**Task goal**.
Transcribe word for word each line from the one containing "Select PURFLUX number L264A" to the final line of the data, both included. Skip the pictures.

**Listed records**.
************

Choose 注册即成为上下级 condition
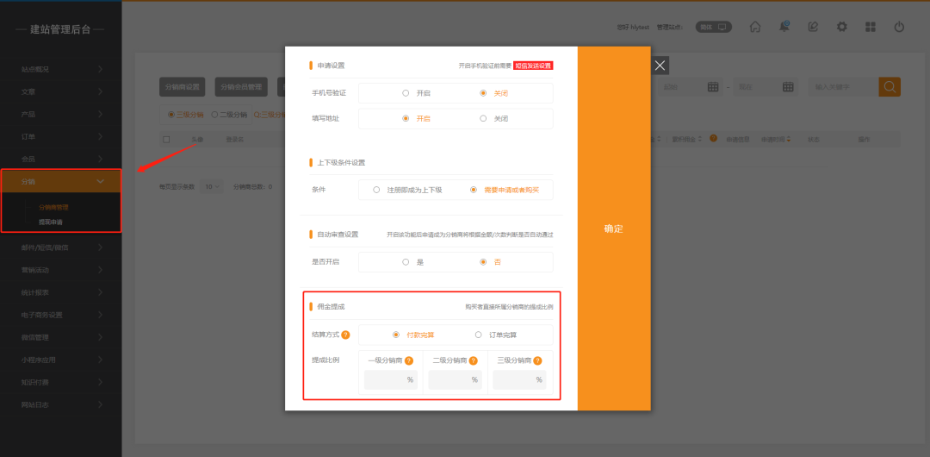 376,190
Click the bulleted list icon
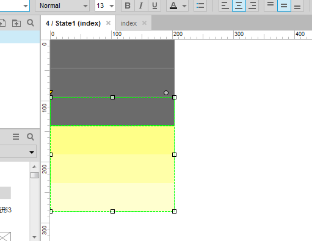 coord(200,5)

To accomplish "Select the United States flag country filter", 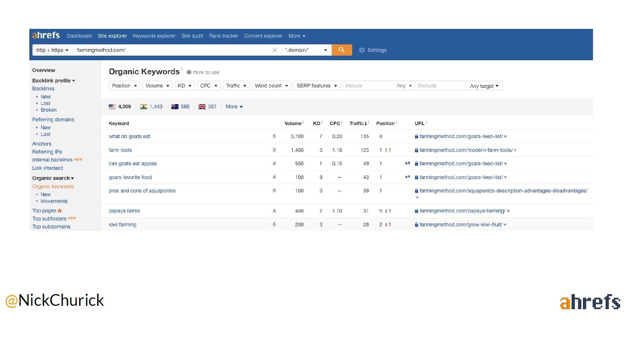I will (112, 107).
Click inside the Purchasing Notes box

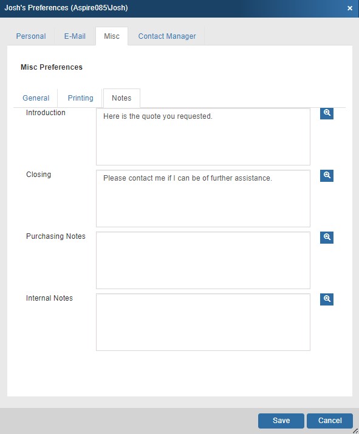tap(203, 261)
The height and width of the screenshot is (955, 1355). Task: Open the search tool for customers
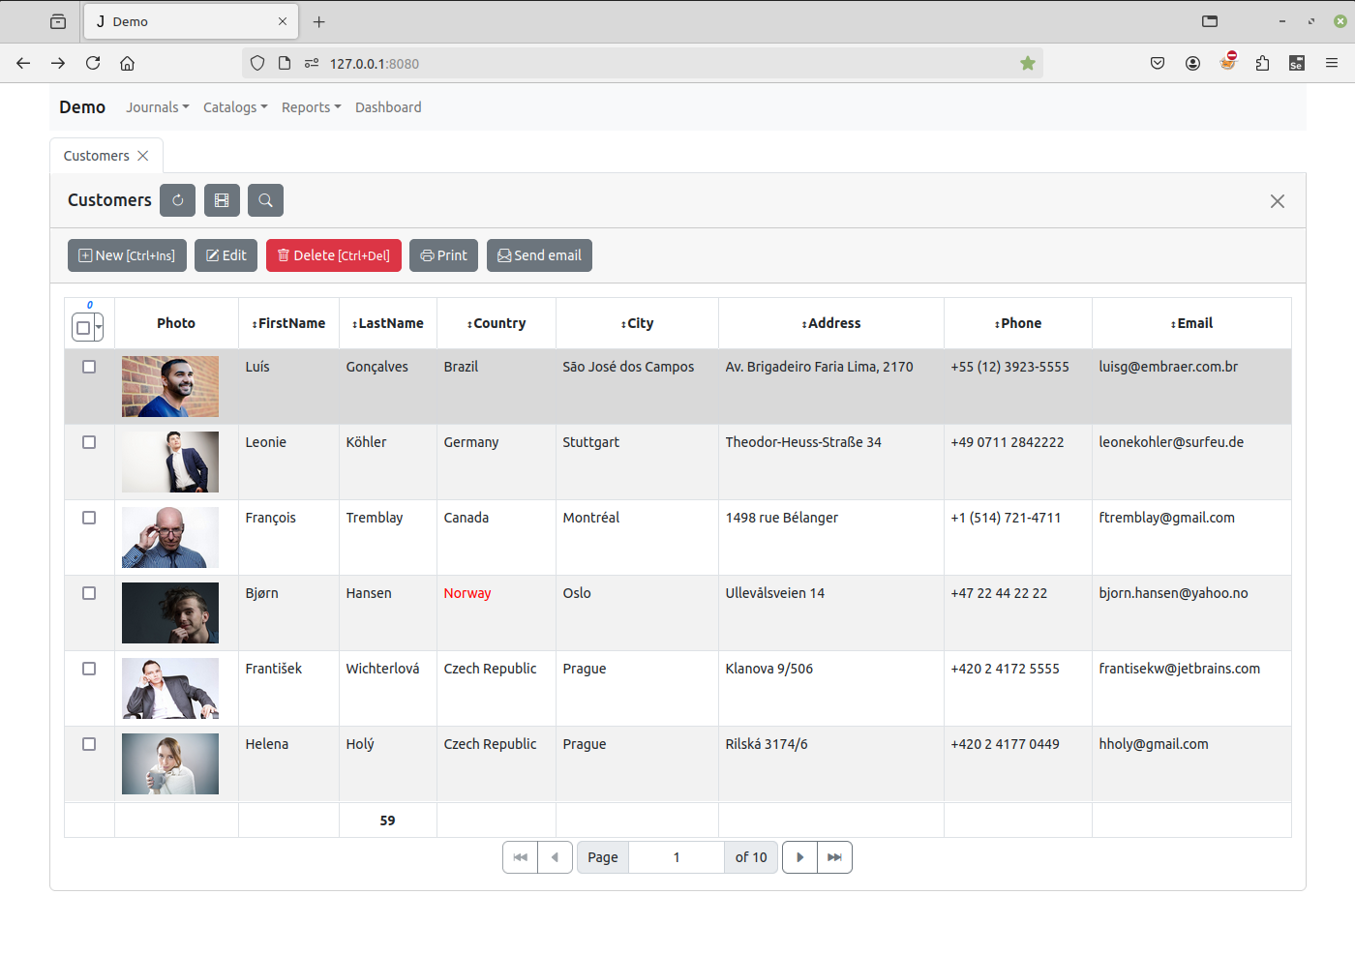(265, 200)

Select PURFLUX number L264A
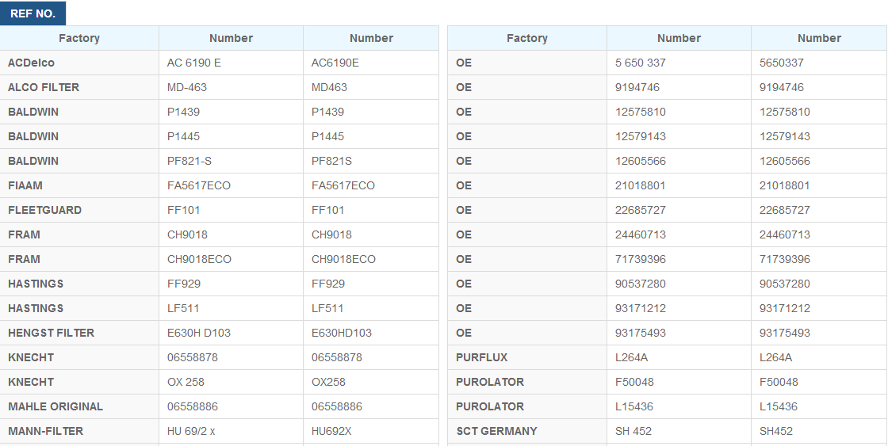pos(631,358)
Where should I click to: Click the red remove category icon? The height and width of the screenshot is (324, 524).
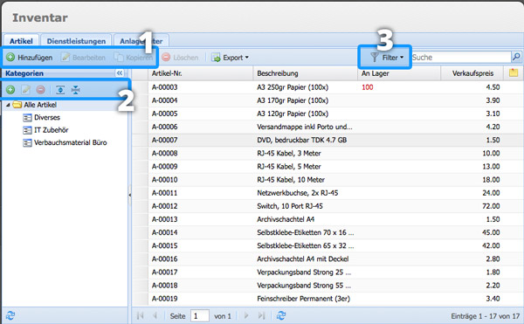(x=40, y=90)
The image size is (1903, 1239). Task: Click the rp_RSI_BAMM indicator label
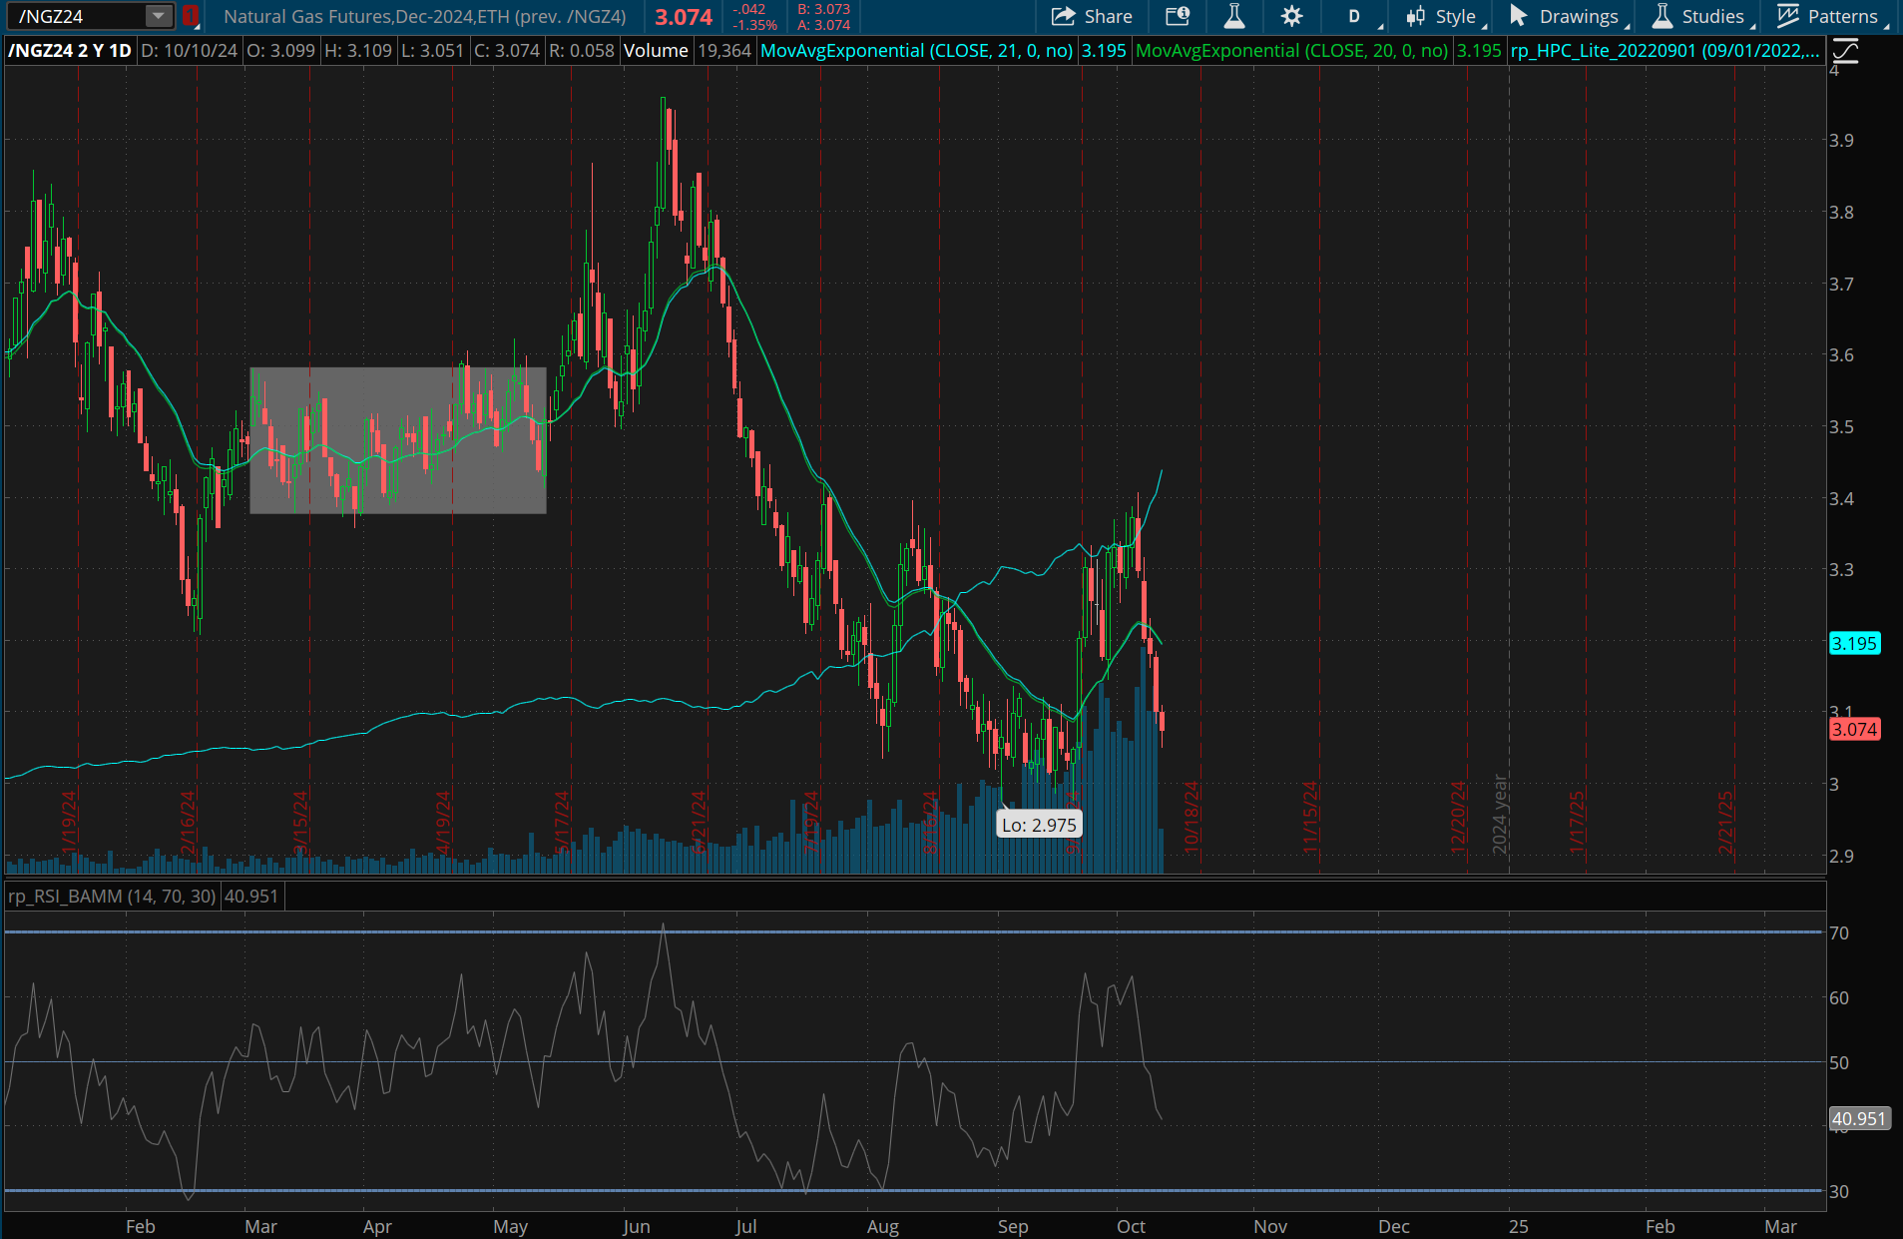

************

**Response to this exercise**.
Select PURFLUX number L264A
pos(631,358)
Where should I click to: Click the red remove category icon? The height and width of the screenshot is (324, 524).
(x=40, y=90)
The image size is (1903, 1239). Task: Click the rp_RSI_BAMM indicator label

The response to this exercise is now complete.